Note that this model isn't totally appropriate for sliding-window detection since it was trained for whole-image classification. Sliding-window training and finetuning can be done by defining a sliding-window ground truth and loss such that a loss map is made for every location and solving as usual. (While planned, this is currently an exercise for the reader.)
Roll up your sleeves for net surgery with pycaffe!
In [1]:
!diff imagenet/imagenet_full_conv.prototxt imagenet/imagenet_deploy.prototxt
The only differences needed in the architecture are to change the fully-connected classifier inner product layers into convolutional layers with the right filter size -- 6 x 6, since the reference model classifiers take the 36 elements of pool5 as input -- and stride 1 for dense classification.
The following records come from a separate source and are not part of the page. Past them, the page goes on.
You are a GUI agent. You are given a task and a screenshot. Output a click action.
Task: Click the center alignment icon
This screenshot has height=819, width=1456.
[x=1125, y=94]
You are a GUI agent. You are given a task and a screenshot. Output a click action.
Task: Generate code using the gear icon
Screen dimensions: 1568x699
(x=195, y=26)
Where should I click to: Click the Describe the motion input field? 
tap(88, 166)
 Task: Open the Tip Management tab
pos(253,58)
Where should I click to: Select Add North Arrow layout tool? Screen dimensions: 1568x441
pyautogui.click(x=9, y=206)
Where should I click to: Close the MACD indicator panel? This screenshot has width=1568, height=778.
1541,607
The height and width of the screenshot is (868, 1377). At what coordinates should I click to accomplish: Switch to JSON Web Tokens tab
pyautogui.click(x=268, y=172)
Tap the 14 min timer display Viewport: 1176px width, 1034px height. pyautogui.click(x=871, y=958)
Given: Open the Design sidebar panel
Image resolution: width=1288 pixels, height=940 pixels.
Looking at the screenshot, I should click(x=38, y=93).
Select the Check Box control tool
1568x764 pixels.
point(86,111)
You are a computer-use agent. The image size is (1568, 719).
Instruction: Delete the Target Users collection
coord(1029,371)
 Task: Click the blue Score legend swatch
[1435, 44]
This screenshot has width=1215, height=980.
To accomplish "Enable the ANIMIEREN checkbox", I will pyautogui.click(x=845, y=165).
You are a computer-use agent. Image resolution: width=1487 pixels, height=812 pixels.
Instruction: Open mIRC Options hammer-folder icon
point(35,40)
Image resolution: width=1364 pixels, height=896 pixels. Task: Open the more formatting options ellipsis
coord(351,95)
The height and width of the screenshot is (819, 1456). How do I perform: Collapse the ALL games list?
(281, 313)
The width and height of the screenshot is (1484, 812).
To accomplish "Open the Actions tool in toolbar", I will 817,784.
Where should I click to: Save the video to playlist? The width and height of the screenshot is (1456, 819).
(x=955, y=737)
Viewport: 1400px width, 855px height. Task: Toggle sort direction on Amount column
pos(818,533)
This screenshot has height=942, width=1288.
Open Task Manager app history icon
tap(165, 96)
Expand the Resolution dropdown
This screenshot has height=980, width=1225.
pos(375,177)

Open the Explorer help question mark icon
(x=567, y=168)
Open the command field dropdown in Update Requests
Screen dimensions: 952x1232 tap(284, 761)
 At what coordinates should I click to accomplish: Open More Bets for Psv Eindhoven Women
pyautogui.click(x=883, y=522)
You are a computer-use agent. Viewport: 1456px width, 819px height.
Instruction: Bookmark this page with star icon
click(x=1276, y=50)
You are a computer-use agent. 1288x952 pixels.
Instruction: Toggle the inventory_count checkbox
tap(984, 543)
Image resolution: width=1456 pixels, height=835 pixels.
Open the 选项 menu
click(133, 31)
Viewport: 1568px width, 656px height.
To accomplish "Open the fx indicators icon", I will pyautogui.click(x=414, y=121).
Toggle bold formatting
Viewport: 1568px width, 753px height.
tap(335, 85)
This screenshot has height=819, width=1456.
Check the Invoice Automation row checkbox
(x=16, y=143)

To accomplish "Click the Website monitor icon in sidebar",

Note that the layers are renamed so that Caffe does not try to blindly load the old parameters when it maps layer names to the pretrained model.
In [2]:
import caffe
# Load the original network and extract the fully-connected layers' parameters.
net = caffe.Net('imagenet/imagenet_deploy.prototxt', 'imagenet/caffe_reference_imagenet_model')
params = ['fc6', 'fc7', 'fc8']
# fc_params = {name: (weights, biases)}
fc_params = {pr: (net.params[pr][0].data, net.params[pr][1].data) for pr in params}
for fc in params:
print '{} weights are {} dimensional and biases are {} dimensional'.format(fc, fc_params[fc][0].shape, fc_params[fc][1].shape)
Consider the shapes of the inner product parameters. For weights and biases the zeroth and first dimensions are both 1. The second and third weight dimensions are the output and input sizes while the last bias dimension is the output size.
In [3]:
# Load the fully-convolutional network to transplant the parameters.
net_full_conv = caffe.Net('imagenet/imagenet_full_conv.prototxt', 'imagenet/caffe_reference_imagenet_model')
params_full_conv = ['fc6-conv', 'fc7-conv', 'fc8-conv']
# conv_params = {name: (weights, biases)}
conv_params = {pr: (net_full_conv.params[pr][0].data, net_full_conv.params[pr][1].data) for pr in params_full_conv}
for conv in params_full_conv:
print '{} weights are {} dimensional and biases are {} dimensional'.format(conv, conv_params[conv][0].shape, conv_params[conv][1].shape)
The convolution weights are arranged in output $\times$ input $\times$ height $\times$ width dimensions. To map the inner product weights to convolution filters, we need to roll the flat inner product vectors into channel $\times$ height $\times$ width filter matrices.
The biases are identical to those of the inner product -- let's transplant these first since no reshaping is needed.
In [4]:
for pr, pr_conv in zip(params, params_full_conv):
conv_params[pr_conv][1][...] = fc_params[pr][1]
The output channels have the leading dimension of both the inner product and convolution weights, so the parameters are translated by reshaping the flat input dimensional parameter vector from the inner product into the channel $\times$ height $\times$ width filter shape.
In [5]:
for pr, pr_conv in zip(params, params_full_conv):
out, in_, h, w = conv_params[pr_conv][0].shape
W = fc_params[pr][0].reshape((out, in_, h, w))
conv_params[pr_conv][0][...] = W
Next, save the new model weights.
In [6]:
net_full_conv.save('imagenet/caffe_imagenet_full_conv')
To conclude, let's make a classification map from the example cat image. This gives an 8-by-8 labeling of overlapping image regions.
In [7]:
# load input and configure preprocessing
im = caffe.io.load_image('images/cat.jpg')
plt.imshow(im)
net_full_conv.set_mean('data', '../python/caffe/imagenet/ilsvrc_2012_mean.npy')
net_full_conv.set_channel_swap('data', (2,1,0))
net_full_conv.set_input_scale('data', 255.0)
# make classification map by forward pass and show top prediction index per location
out = net_full_conv.forward_all(data=np.asarray([net_full_conv.preprocess('data', im)]))
out['prob'][0].argmax(axis=0)
Out[7]:
The classifications include various cats -- 282 = tabby, 283 = tiger, 281 = persian -- and foxes and other mammals.
In this way the fully-connected layers can be extracted as dense features across an image (see net_full_conv.blobs['fc6'].data for instance), which is perhaps more useful than the classification map itself.
A thank you to Rowland Depp for first suggesting this trick.